Training client who HATES to workout
I took over for a trainer who moved unexpectedly and now have one of his clients. We met for the first time this week and during her warm up, she just said, "I am just not into this." After talking through with her what had happend she explained that she is really overwhelmed with work and that working out is NOT rewarding for her. I let her go without pushing the subject too much...but I have thought that I need to meet with her to get more information on what she wants to accomplish in our training sessions. Do you all have any ideas on some subtle and relaxing training programs? I thought of maybe doing some yoga...anything else?
I would first contact the other trainer to find out whether she made the same comments to him.
Sometimes, despite your best efforts, your biggest obstacle is that you are you, and she is not used to it. She may have had great rapport with the previous trainer and is expressing herself the way she does because she does not want to offend you. The other trainer was male, you are a woman. There are many variables that are beyond your control.
Taking over from another trainer is often very difficult, and your only fault is that you are not 'him'.
All the other respondents have made great suggestions if my take on things does not lead you anywhere.
Embrace the challenge, refuse to fail.
You are both new to each other and the client may not be ready to open up. I would try to have a consultation by having questions answered through "small talk" to get the rapport going.
Take care and have fun.
Once you find out about what she has been successful with in the past, you can approach things from that position.
Instead of figuring out what works with her, ask her what she likes, what she has been successful with and ask permission to approach things from that angle.
Folks generally appreciate making the decision to do something as opposed to being told what to do.
Yes, find out history on what she has done tennis, softball, dance, etc..
with that you might have an easier time putting a program together she might like. If she used to dance maybe an aerobics class would be great. The Yoga class is a great idea too, if she is stressed with work. Maybe she can still continue her sessions with you and incorporating yoga. There are different variables. Would she like working out with a small group fitness class. Only way to find out is to ask. I hope you both can find this experience rewarding.
I've found 99% of the people that work with me is because it's not their most favorite part of the day. You keep them accountable. I usually try to break the ice by making jokes of torturing them with a workout, harassing them to get in the gym, etc.
Try to see what you can offer them and phrase it in a way that they'll enjoy it.
I would start asking her a lot of historical questions and see if you could uncover what activities she enjoyed as a younger person.
Maybe she doesn't like "structured" exercise, perhaps a hike or bike ride would better suit her needs, or ZUMBA.
Check in with her other trainer, review her intake form, and devise a workout that is fun for her.

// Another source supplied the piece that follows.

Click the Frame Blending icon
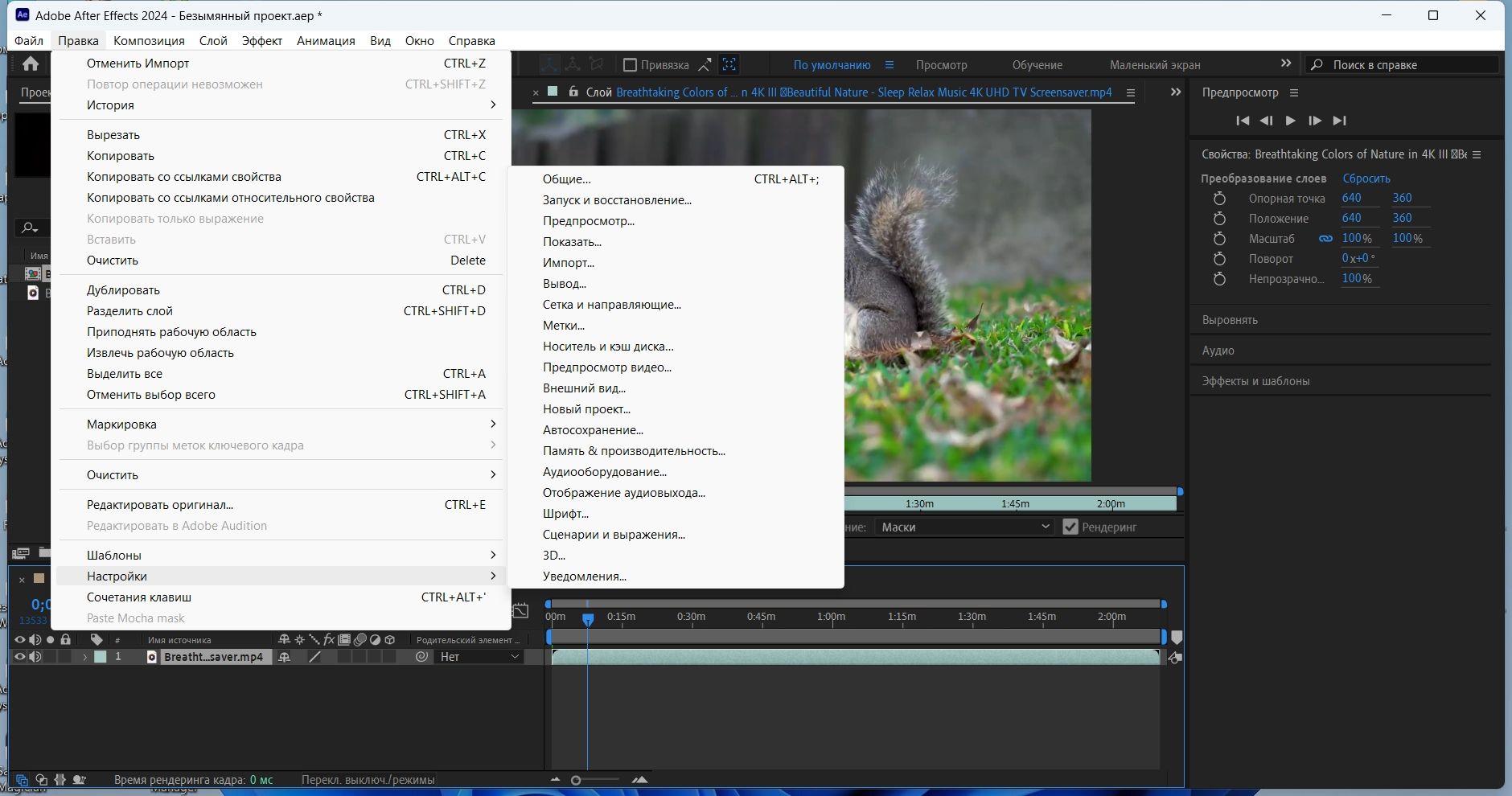Image resolution: width=1512 pixels, height=796 pixels. [344, 640]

I agree with Karin on this one. It probably has to do with the fact that she was more connected with the previous trainer (for whatever the reason). Don't take it personally, but when taking a new client from another trainer it doesn't always mean this client will have the same connection with you as with the previous one. Does she have any sessions left from her previous trainer which you have to finish up? If yes, then just ask her if she is willing to finish the sessions she has left and during this time you can try to connect with her in some way.

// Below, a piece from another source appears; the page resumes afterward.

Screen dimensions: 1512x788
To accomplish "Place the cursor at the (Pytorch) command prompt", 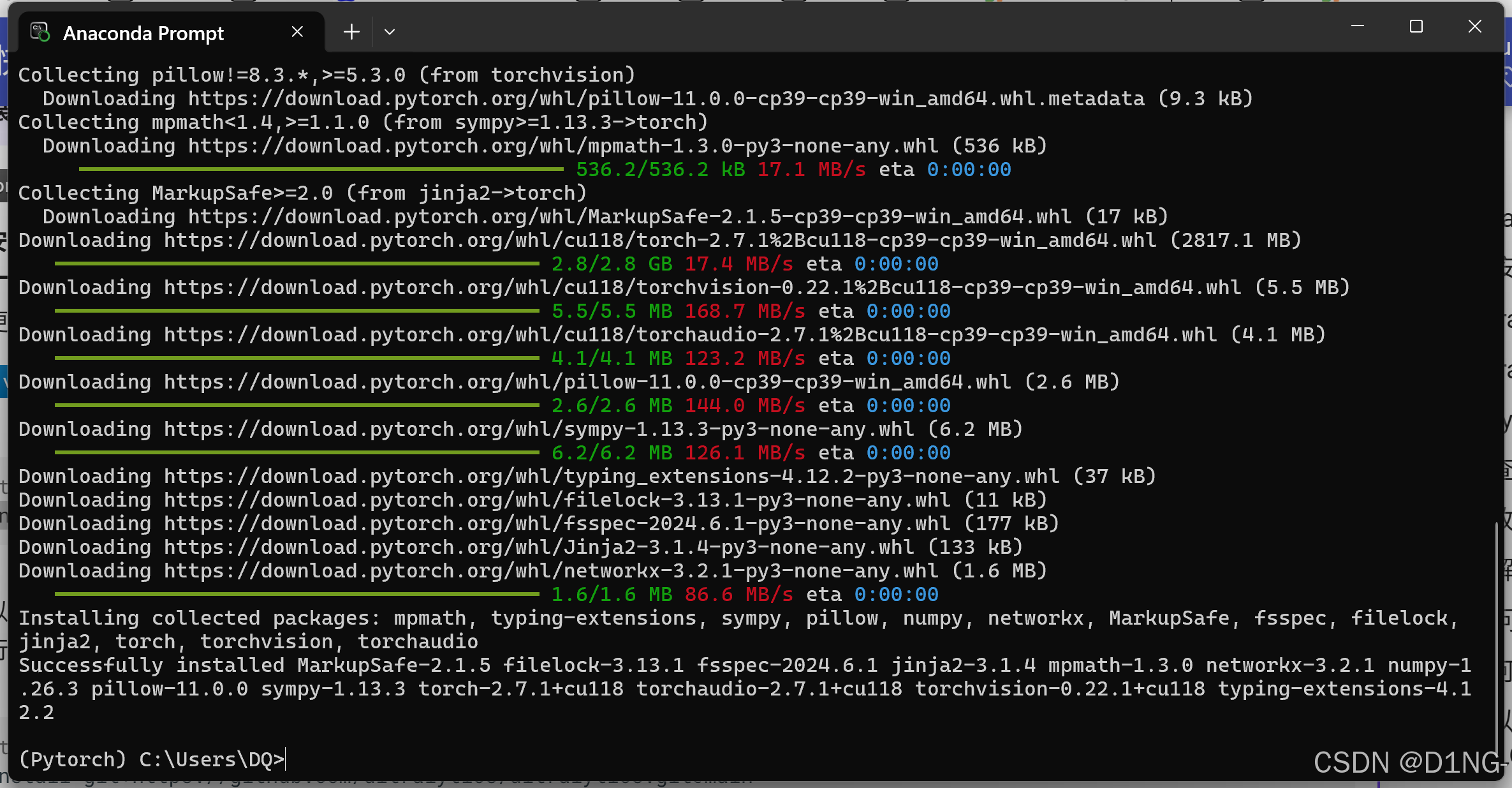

I would also ask the client what she felt she needed. Some clients like a tough, challenging, break a sweat workout to get out their frustrations from work. In this case, HIIT training, tabata intervals, boxing, sprint drills, etc work great. Other clients want a workout that will calm their mind and their body. In this case, pilates, yoga, a hike, walk or swim might work.
You can also find out what kinds of activities she enjoys. People are more likely to stick with activities they enjoy.

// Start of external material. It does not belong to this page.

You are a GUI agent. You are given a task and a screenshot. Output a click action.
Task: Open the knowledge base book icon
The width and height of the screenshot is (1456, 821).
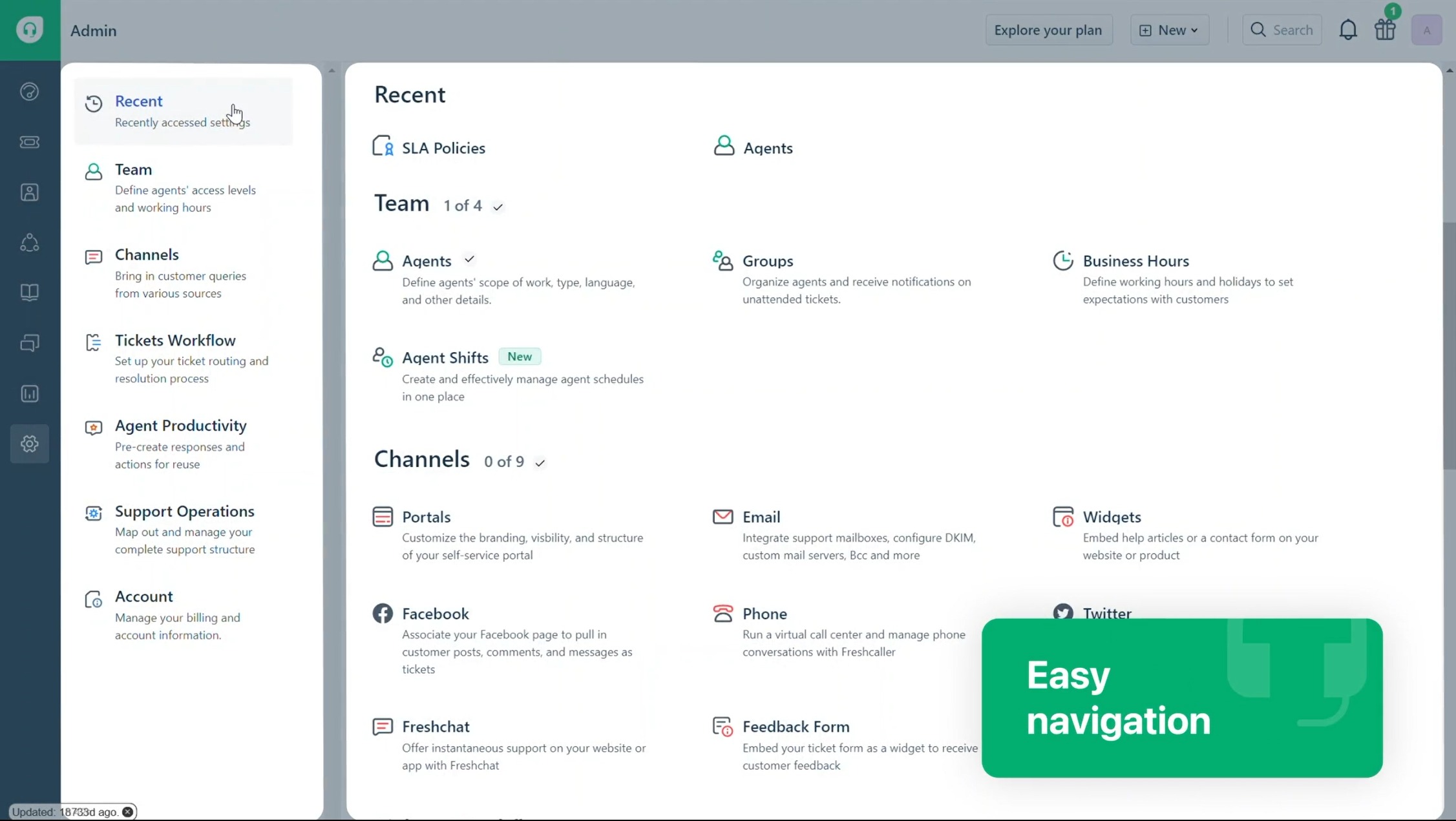pos(30,293)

Taking over a client from another trainer can be difficult, but it can also be an opportunity for both of you to learn new techniques.
And I agree, you need to figure out what is it she likes to do and start there.
Have you heard of or read any books by two brothers named Chip and Dan Heath?
Their book, “Switch: How to Change Things When Change Is Hard,” is a great book that I bet you’d find useful for both this client and others in the future.
Early in the book the authors begin to talk about the value behind discovering the “bright spots” in a person’s history. Joanne’s answer of, “Once you find out about what she has been successful with in the past, you can approach things from that position,” does a great job summarizing what the authors mean when they use the term, “bright spots.”
Identifying bright spots helps your client shift from only focusing on their problems to focusing on possible solutions. Here’s a quote from page 48 of the book that says it best:
“These flashes of success – these bright spots – can illuminate the road map for action and spark the hope that change is possible.”
If you want to learn more about the book, here’s a non-affiliate link to it on Amazon:
Also, here’s a link to a recent article published by IDEAFit that you might find helpful:
Best of luck to you!
sometimes just building a relationship helps... asking lots of questions about work, kids, famly, etc. and chatting. getting the client out of the mindset that you are there to make them hurt, and reminding them taht you're a person too. once a client is more comfortable with you, it's easier to nudge them in the right direction. you have to build trust.
i'd also ask flat out what they liked most about the old trainer, and if there were any things they really didn't like. it'll give you a good sense of what they might adhere to.
Perhaps that could give you a foundation for explaining to her how she can most safely and effectively achieve those goals.